Set down, word for word, the line with "542x531 pixels." and the lines after it through the final line of the data below, without pictures.

═════ EXTRACTED DATA ═════

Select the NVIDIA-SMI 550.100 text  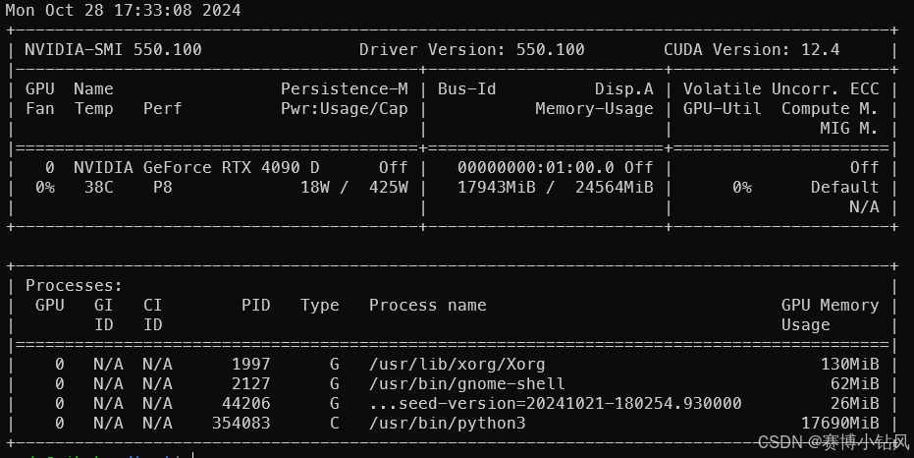(x=113, y=49)
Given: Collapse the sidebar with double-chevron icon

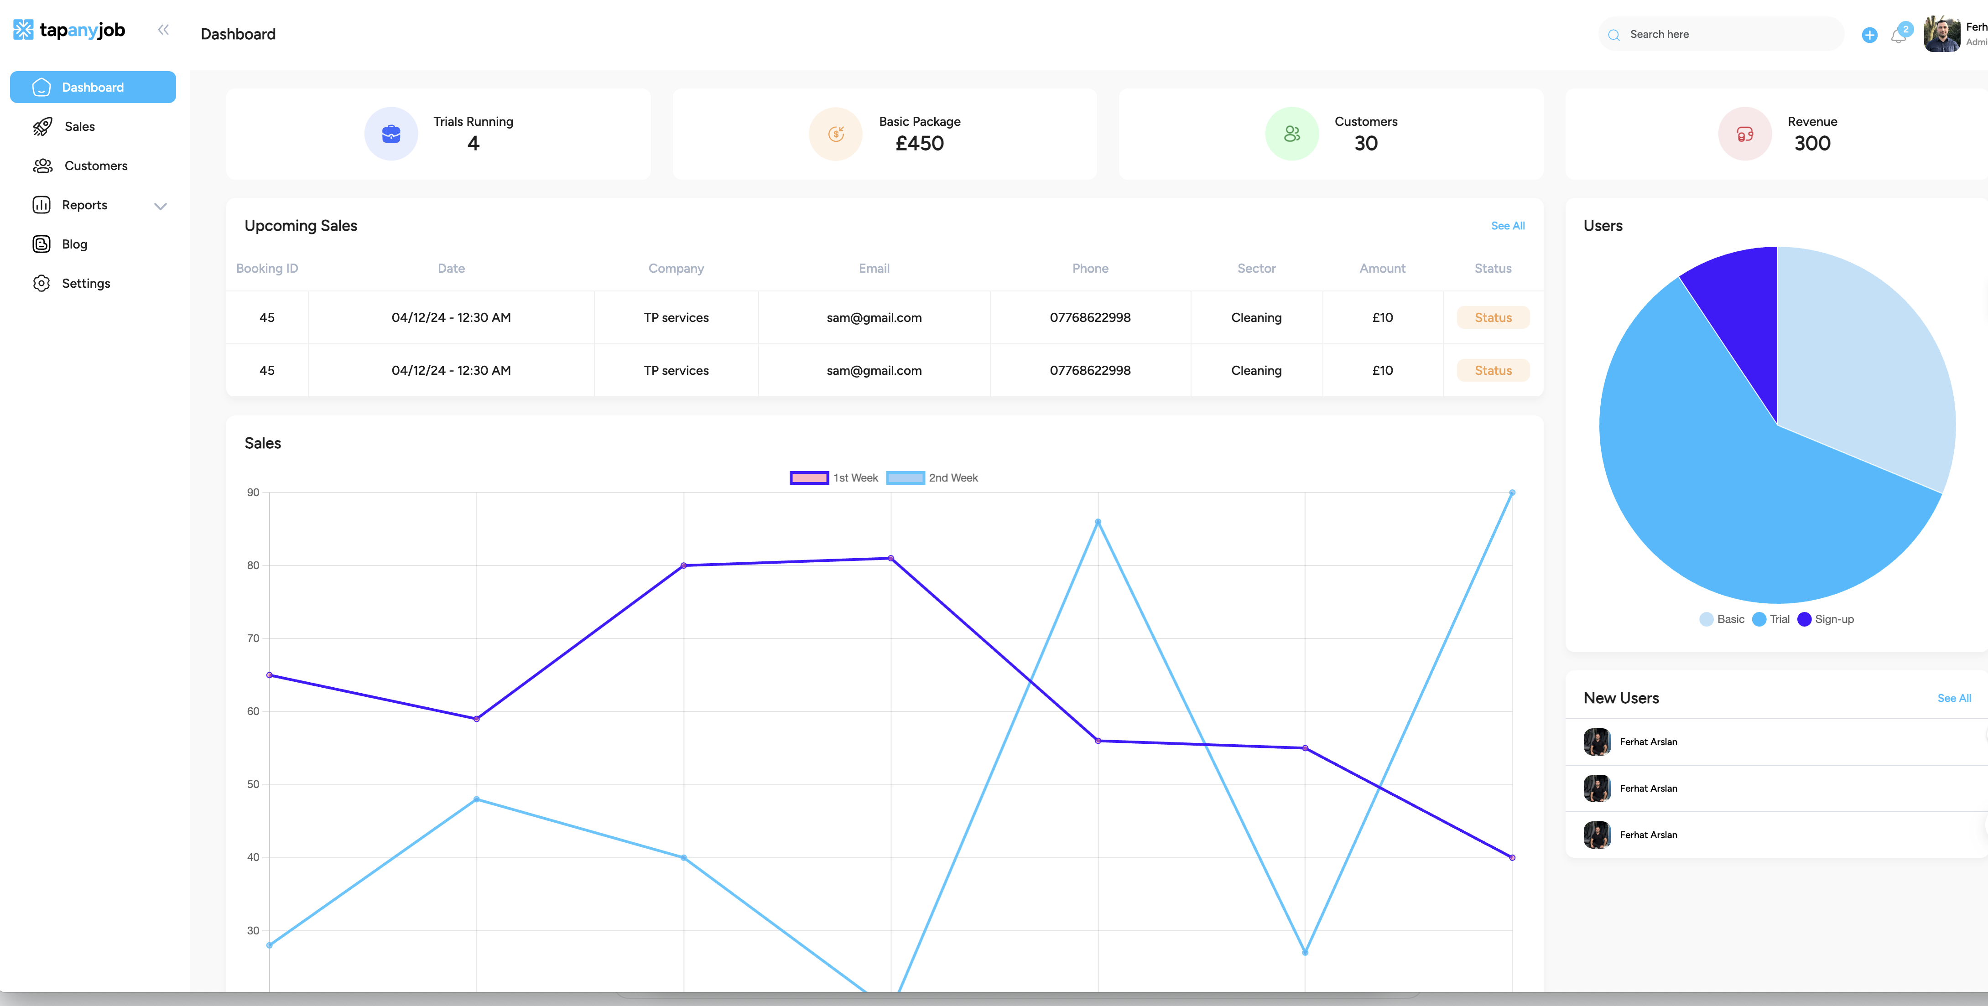Looking at the screenshot, I should click(163, 30).
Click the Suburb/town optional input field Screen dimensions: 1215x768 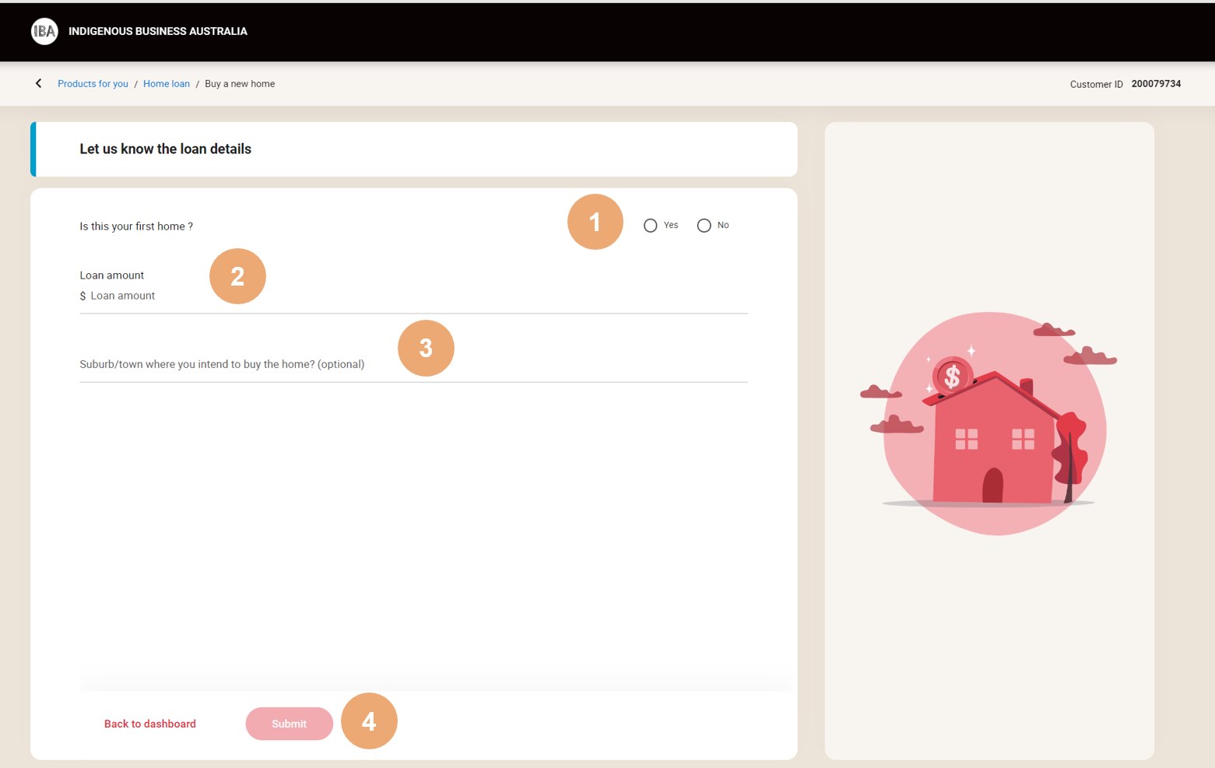click(x=413, y=365)
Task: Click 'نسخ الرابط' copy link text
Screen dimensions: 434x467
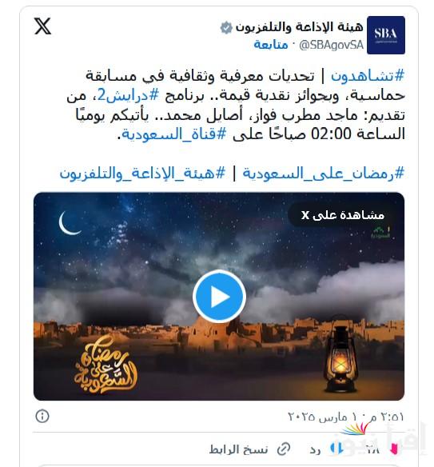Action: click(x=238, y=449)
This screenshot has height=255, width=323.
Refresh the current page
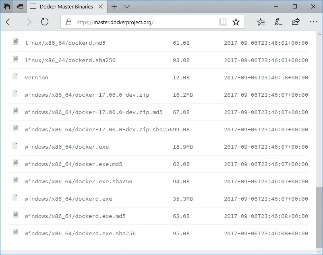[x=45, y=22]
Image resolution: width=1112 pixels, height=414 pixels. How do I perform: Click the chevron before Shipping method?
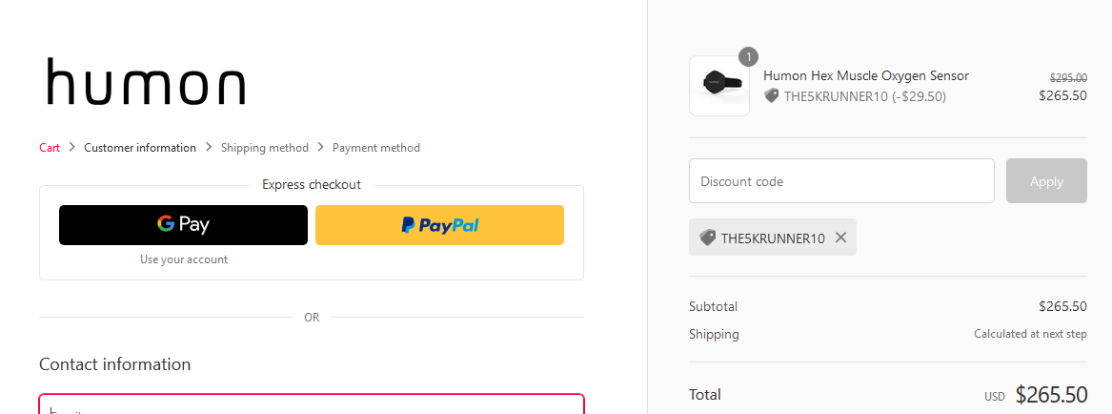(209, 147)
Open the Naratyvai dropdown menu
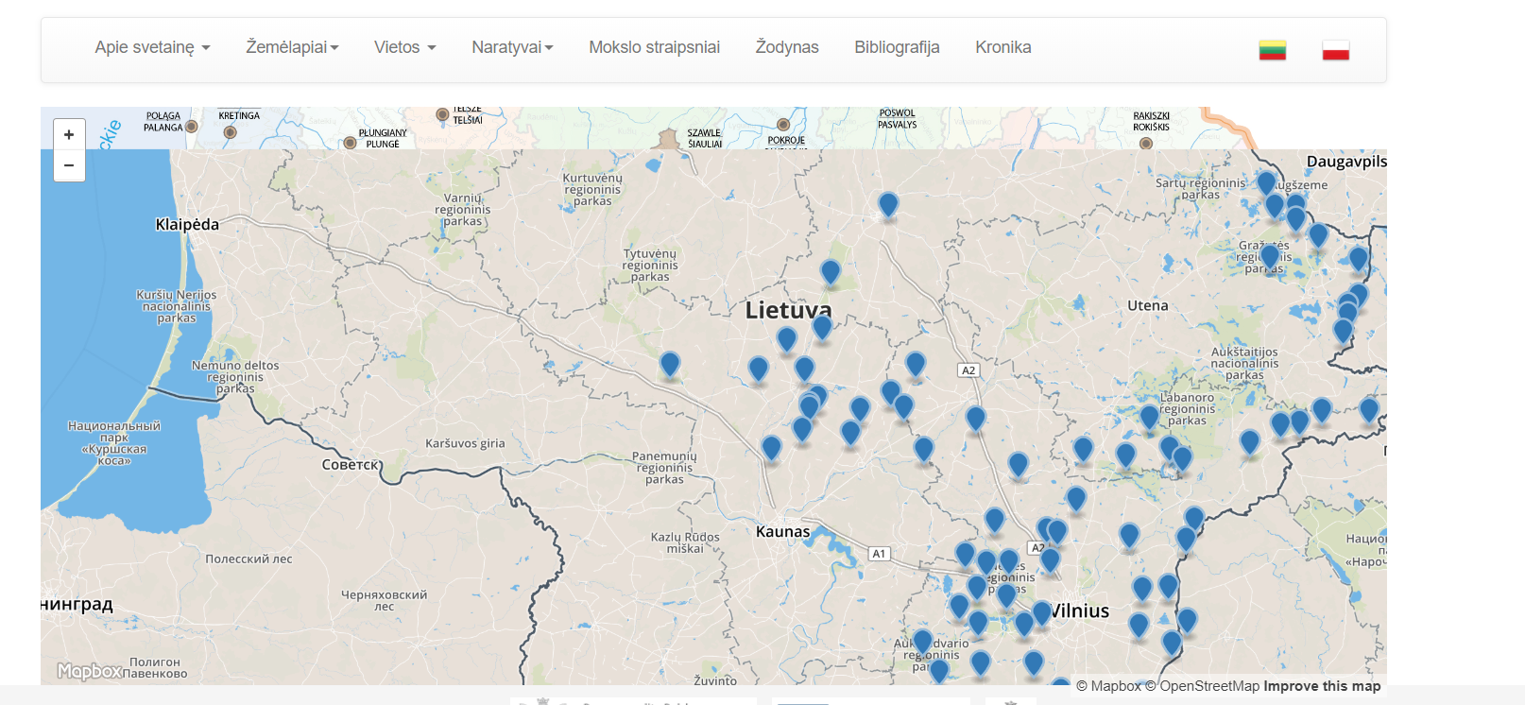Viewport: 1525px width, 705px height. [x=512, y=47]
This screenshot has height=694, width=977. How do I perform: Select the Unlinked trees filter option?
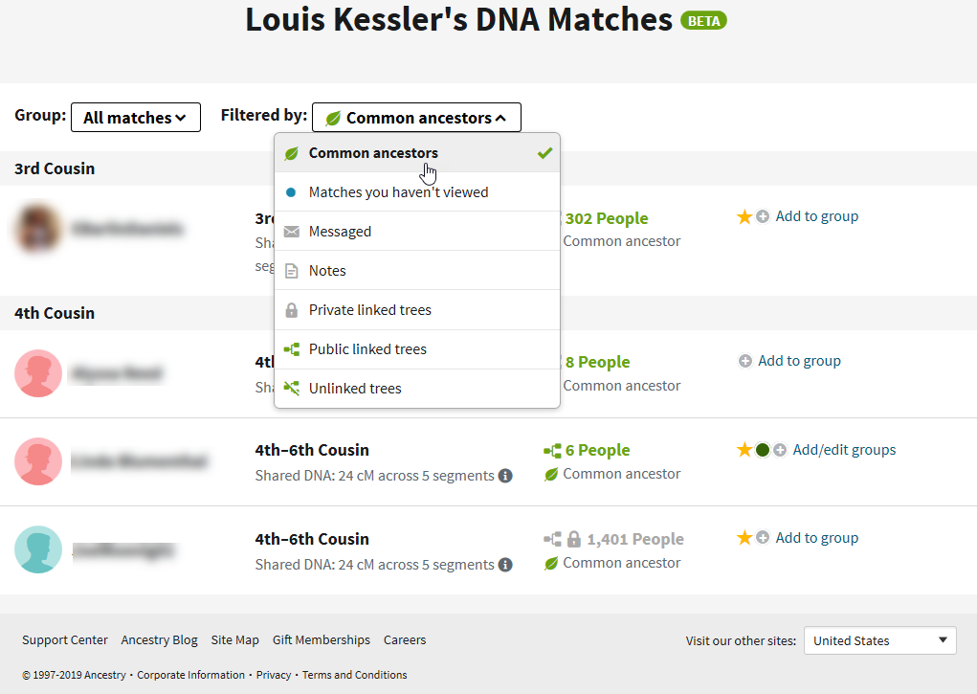(x=417, y=389)
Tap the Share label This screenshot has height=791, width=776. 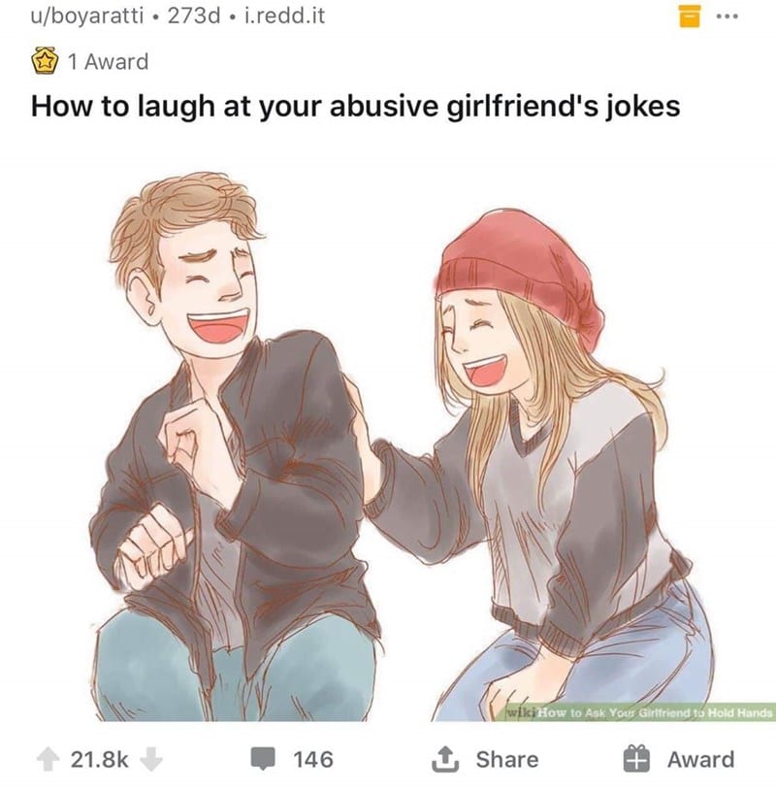pyautogui.click(x=507, y=759)
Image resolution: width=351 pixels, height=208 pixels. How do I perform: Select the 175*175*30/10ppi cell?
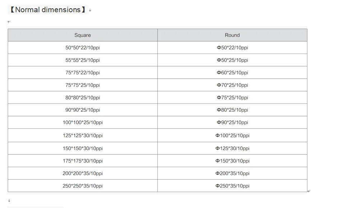coord(83,161)
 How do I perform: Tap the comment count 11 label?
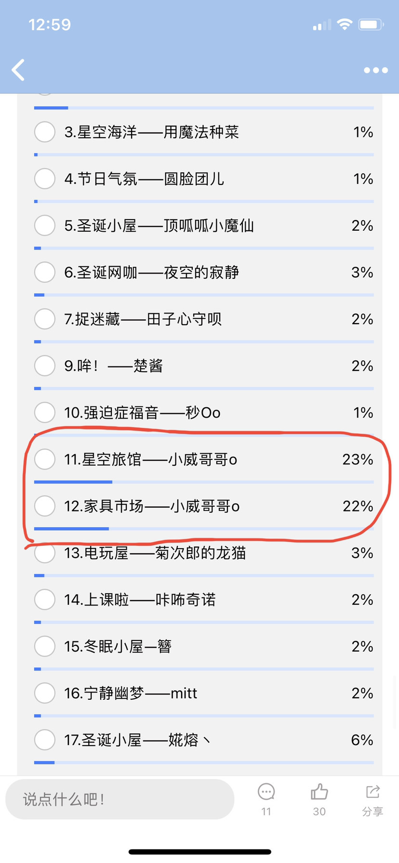pos(266,811)
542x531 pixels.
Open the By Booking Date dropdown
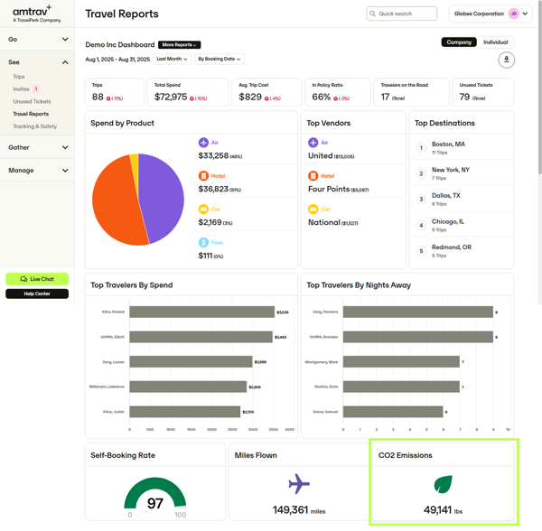[x=219, y=59]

═════

WRITTEN ANSWER:
542x531 pixels.
Open the By Booking Date dropdown
[x=219, y=59]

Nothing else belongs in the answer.